Но, чуждый этой среде, редактор «Современника» готовил новые выпуски своего журнала. Вторая книжка со статьей Пушкина о российской и французской академиях, критикой Вяземского на «Ревизора», записками Дуровой и «Урожаем» Кольцова прошла через цензуру в июне. Готовился осенний выпуск со стихами Тютчева (между ними такие первоклассные произведения, как «Весенние воды», «Цицерон», «Фонтан», «Silentium», «О чем ты воешь, ветр ночной?»), с повестью Гоголя «Нос» и обширным вкладом самого Пушкина — рядом его статей, отрывков из «Рославлева», «Родословной моего героя», «Джоном Теннером».

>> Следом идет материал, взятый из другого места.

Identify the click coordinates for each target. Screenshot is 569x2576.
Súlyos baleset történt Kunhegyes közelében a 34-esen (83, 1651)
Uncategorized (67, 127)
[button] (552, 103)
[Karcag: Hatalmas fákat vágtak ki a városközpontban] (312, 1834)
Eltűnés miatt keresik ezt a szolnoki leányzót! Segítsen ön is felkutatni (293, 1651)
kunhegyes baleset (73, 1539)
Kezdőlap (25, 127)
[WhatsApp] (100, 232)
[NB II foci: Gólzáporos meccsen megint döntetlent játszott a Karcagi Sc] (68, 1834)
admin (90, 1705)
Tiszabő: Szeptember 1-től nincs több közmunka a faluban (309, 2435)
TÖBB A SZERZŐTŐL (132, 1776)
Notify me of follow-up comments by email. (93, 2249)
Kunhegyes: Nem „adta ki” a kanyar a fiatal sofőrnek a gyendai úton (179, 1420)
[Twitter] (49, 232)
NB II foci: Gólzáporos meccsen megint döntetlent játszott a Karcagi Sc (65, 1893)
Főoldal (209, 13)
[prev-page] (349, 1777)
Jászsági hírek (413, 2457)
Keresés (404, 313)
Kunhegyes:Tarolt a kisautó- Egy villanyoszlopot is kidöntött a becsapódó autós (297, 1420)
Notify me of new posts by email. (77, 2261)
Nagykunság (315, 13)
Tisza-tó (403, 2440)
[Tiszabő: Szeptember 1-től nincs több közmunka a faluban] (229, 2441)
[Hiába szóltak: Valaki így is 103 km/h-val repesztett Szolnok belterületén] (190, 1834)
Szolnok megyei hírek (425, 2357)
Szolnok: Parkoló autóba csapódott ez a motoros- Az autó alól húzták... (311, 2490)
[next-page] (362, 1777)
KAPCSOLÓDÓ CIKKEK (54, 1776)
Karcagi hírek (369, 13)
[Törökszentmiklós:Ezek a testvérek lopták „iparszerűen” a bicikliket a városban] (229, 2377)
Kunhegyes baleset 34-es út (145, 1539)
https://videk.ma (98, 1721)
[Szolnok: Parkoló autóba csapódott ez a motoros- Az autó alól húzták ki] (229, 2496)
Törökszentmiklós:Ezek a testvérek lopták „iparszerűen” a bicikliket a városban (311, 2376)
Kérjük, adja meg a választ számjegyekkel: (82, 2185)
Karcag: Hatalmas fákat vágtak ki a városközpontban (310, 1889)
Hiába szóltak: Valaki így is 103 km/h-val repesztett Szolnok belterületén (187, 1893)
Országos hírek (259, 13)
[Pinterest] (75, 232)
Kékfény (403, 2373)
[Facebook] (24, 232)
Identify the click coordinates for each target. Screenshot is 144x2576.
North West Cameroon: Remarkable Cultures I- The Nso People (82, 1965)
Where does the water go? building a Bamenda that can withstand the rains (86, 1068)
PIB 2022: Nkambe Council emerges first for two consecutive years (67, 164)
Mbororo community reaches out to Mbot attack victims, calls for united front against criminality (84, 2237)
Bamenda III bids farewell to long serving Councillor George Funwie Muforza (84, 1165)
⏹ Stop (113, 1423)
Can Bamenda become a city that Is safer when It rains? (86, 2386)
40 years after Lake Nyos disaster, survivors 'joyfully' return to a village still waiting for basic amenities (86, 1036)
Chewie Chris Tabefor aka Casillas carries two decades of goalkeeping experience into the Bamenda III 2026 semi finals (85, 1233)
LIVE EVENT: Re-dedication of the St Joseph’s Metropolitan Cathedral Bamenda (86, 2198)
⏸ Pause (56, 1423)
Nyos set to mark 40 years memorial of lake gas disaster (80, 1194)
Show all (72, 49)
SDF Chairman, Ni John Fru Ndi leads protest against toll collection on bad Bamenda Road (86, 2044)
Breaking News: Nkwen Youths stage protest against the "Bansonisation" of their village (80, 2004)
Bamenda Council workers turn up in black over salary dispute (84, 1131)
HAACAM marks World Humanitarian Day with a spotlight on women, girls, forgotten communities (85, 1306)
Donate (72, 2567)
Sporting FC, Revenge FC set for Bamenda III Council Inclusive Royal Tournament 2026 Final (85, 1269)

Последняя статья представляла собою обзор записок цивилизованного американца, прожившего тридцать лет среди индейцев. Занимавшая некогда Пушкина романтическая тема о культурном герое в среде горных черкесов или кочующих цыган приобретала теперь черты политического реализма: конституция Соединенных Штатов, быт «нового народа», противоречия комфорта и наживы с идеями просвещения и демократии, «рабство нег ров среди образованности и свободы», «бесчеловечье Американского конгресса» к индейским племенам — эти острые вопросы новейшего социального строя сменяют теперь в писаниях Пушкина ранние байронические или шатобриановские мотивы о бегстве «мировых скорбников» от лжи цивилизации к чистоте первобытных нравов.

Один из друзей, посетив Пушкина в воскресенье, застал его за статьей «Джон Теннер». Поэт работал над ней уже целое утро и, встречая приятеля, сказал ему, потягиваясь, полушутливо и полугрустно: «Плохое наше ремесло, братец. Для всякого человека есть праздник, а для журналиста никогда».

В результате напряженного труда вырабатывался новый тип русского журнала. Поэт стремится придать своему «Современнику» характерные черты лучших европейских изданий, преимущественно английских. «Журнал Александра будет вроде английского «Quarterly Review», сообщала сестра поэта О. С. Павлищева. Пушкина, видимо, привлекало и другое издание — «Британское обозрение» («Revue Britannique»); оно имелось за 1830 год в его библиотеке. Журнал этот был посвящен новейшим культурным явлениям в Англии и Америке — «литературе, искусствам, художественным ремеслам, агрономии, географии, коммерции, политической экономии, финансам, юриспруденции и проч.». Особенное внимание уделялось жанру путешествий и роману; широко освещались вопросы представительного строя, организации фабричного труда, новых рынков, мореплавания, тщательно разрабатывался отдел литературной критики.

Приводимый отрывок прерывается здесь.